┌─ RECORDS

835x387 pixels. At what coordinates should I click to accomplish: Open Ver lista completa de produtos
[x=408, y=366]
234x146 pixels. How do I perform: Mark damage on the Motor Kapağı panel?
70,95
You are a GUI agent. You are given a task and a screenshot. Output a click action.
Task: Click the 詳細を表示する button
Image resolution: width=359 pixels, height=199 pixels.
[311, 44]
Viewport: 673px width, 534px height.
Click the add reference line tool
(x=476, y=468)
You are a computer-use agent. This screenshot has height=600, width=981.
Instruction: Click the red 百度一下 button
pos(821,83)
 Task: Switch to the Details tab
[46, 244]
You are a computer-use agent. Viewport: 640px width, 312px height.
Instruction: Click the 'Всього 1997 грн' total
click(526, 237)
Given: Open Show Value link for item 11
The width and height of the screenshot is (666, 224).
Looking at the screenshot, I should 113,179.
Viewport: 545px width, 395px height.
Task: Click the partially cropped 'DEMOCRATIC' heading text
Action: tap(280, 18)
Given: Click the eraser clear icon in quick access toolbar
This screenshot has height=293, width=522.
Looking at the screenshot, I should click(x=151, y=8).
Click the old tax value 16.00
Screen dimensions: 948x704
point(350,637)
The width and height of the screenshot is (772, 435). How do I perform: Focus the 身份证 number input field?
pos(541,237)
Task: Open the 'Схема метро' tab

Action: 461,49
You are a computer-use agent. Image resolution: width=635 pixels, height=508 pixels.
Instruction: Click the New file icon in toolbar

└─

- [WORK ITEM] Using the records above, please repeat the line with "You are a computer-use agent. Image" and every line after it exactly, and give no other text.

- [REPLY TO THE EXERCISE]
You are a computer-use agent. Image resolution: width=635 pixels, height=508 pixels.
Instruction: Click the New file icon in toolbar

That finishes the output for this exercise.